In response to the growing threat of improper use of credit cards the payment card industry formed the PCI Security Standards Council. The council has developed a set of standards (PCI DSS) for anyone who stores, processes or transmits credit card data. The primary goal of the council and the purpose of the DSS is to protect card holder’s data.
There are two elements of PCI that may relate to RMS customers where they accept credit cards as a form of payment.
- The Payment Card Industry Data Security Standard (PCI DSS)
This standard stipulates the conditions under which credit card data can be processed,stored and transmitted in a way that complies with the agreement between the card issuers, the bank, and the merchant.

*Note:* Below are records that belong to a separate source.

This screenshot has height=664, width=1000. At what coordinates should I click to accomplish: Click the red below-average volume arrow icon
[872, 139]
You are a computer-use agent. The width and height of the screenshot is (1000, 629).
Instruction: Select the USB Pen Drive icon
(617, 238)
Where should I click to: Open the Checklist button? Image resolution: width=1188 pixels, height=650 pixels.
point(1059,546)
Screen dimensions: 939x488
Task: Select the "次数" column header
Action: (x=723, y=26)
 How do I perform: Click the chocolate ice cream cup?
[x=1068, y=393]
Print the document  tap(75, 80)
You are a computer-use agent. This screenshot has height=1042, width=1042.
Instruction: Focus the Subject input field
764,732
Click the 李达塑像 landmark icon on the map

The PCI DSS details all aspects of business practice including, policies, security, devices such as credit card processing terminals and the environment in which they operate. Quite apart from any business information software, such as RMS, the merchant is obliged to comply with the standard. An example of not complying with the standard might include the practice of recording credit card details in a book that is left in an opened draw.
- The Payment Application Data Security Standard (PA DSS)
This is a standard for a software or hardware payment application that stores, processes or transmits credit card data. A property management system such as RMS is deemed to be a payment application if it stores processes or transmits credit card data.
Instances of RMS that store credit card details are not PA DSS compliant. However, RMS can be configured and supplied in such a way that it is impossible to store credit cards in any part of the system. Neither can it process or transmit card data. Furthermore, such examples of RMS cannot be re configured by the user to allow for the storage of credit cards post installation.
By definition of the PA DSS, any application that does not store, process or transmit credit card data is out of the scope of PA DSS and is not required to comply. Customers who are seeking to establish a business environment that complies with the PCI DSS should consider using a version of RMS which has had the ability to store, process and transmit credit cards disabled. Using the nonpayment application version of RMS forms a significant part of operating a PCI DSS compliant business environment.